TASK REQUIREMENTS: Copy the data exactly. No line may be skipped.

== EXERCISE MATERIALS

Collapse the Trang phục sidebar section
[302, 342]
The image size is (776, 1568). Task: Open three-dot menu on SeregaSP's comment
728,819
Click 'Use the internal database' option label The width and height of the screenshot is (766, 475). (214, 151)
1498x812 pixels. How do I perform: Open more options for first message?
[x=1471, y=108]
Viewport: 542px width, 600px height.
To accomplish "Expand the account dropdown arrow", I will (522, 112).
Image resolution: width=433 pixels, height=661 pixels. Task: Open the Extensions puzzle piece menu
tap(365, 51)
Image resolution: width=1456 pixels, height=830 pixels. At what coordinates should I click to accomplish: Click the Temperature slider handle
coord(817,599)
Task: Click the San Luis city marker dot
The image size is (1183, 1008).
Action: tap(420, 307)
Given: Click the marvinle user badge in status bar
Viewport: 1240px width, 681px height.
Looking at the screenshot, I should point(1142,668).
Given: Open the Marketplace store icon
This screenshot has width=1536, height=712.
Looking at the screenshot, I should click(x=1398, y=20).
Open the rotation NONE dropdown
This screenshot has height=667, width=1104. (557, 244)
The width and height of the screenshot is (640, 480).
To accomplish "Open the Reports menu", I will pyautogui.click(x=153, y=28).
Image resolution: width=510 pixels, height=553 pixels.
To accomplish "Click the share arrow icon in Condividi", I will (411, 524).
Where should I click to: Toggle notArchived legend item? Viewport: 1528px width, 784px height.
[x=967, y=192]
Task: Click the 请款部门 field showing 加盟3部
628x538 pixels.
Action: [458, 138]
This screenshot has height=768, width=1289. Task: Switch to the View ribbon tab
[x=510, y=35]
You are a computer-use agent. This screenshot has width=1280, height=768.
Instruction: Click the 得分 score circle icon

====

SOLUTION TO THIS TASK:
Collapse the Trang phục sidebar section
[302, 342]
The image size is (776, 1568). Task: Open three-dot menu on SeregaSP's comment
728,819
Click 'Use the internal database' option label The width and height of the screenshot is (766, 475). (214, 151)
1498x812 pixels. How do I perform: Open more options for first message?
[x=1471, y=108]
Viewport: 542px width, 600px height.
To accomplish "Expand the account dropdown arrow", I will (522, 112).
Image resolution: width=433 pixels, height=661 pixels. Task: Open the Extensions puzzle piece menu
tap(365, 51)
Image resolution: width=1456 pixels, height=830 pixels. At what coordinates should I click to accomplish: Click the Temperature slider handle
coord(817,599)
Task: Click the San Luis city marker dot
The image size is (1183, 1008).
Action: tap(420, 307)
Given: Click the marvinle user badge in status bar
Viewport: 1240px width, 681px height.
Looking at the screenshot, I should point(1142,668).
Given: Open the Marketplace store icon
This screenshot has width=1536, height=712.
Looking at the screenshot, I should click(x=1398, y=20).
Open the rotation NONE dropdown
This screenshot has height=667, width=1104. (557, 244)
The width and height of the screenshot is (640, 480).
To accomplish "Open the Reports menu", I will pyautogui.click(x=153, y=28).
Image resolution: width=510 pixels, height=553 pixels.
To accomplish "Click the share arrow icon in Condividi", I will (411, 524).
Where should I click to: Toggle notArchived legend item? Viewport: 1528px width, 784px height.
[x=967, y=192]
Task: Click the 请款部门 field showing 加盟3部
628x538 pixels.
Action: [458, 138]
This screenshot has height=768, width=1289. Task: Switch to the View ribbon tab
[x=510, y=35]
You are a computer-use agent. This screenshot has width=1280, height=768.
Instruction: Click the 得分 score circle icon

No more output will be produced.